So in mineralogy the microscope and the tiny crystal governed; the molecules of the crystal, and the chemical atoms of the molecule. Science was headed toward the infinitely little, though later, by way of the spectroscope, it was to leap to the infinitely big of the heavens. I never learned to think the universe finite.

Professor Shaler wrote in 1893, “In the next century there will be a state of science in which the unknown will be conceived as peopled with powers whose existence is justly and necessarily inferred from the knowledge which has been obtained from their manifestations. In other words, it seems to me that the naturalist is most likely to approach the position of the philosophical theologian by paths which at first seemed to lie far apart from his domain.” Just this has happened in the world of galaxies and electrons, producing Einstein and Planck, Jeans and Eddington, Hubble and Hoyle. And I suspect that sea bottoms and volcanoes are “peopled with powers” yet to be inferred.

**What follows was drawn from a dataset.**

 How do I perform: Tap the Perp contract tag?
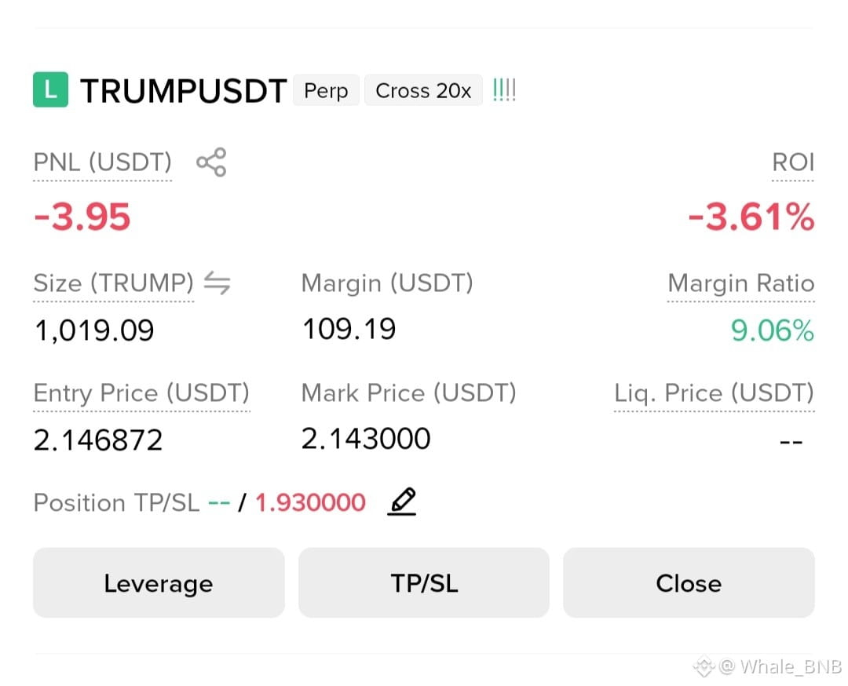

Through Josiah Cooke and his wonders of projection apparatus; through Cook’s nephew Oliver Huntington and his mineral crystals; through John Eliot Wolff, whose assistant in optical microscopy I became; through Robert Jackson with his museum collection technique and the hexagon plates on fossil sea urchins; through all these I was introduced to the laboratory collections and instruments. I found a fascinating world.

The theater, too, furthered my education. Like many Harvard students, I “suped” for several great actors and actresses, among them Julia Marlowe and Sarah Bernhardt. And in one play I even had a speaking part: “My lord, Posthumus is without.” I also practiced legerdemain as amateur assistant to Kellar and Hermann, who called me out of the audience and pulled rabbits out of my coat and eggs out of my mouth. Thus I learned of the psychology of audiences, how to experiment in public, and how easily deluded is the average mind. Just so nature may delude, if the scientist doesn’t keep his wits about him. But I also learned the value of vivid demonstration before students. A great exponent of this method of teaching is Professor Hubert Alyea of Princeton. His chemical experimentation is marvellous. His chemistry textbook is modern physical chemistry at its best. He demonstrates that the art of the magician has come down to the twentieth century and that even mathematical science may pass over to the layman. I suspect that geophysics does not need to be buried under differential equations as it is today. Certainly experimental volcanology made exciting at the lecture table could work wonders in getting the globe explored.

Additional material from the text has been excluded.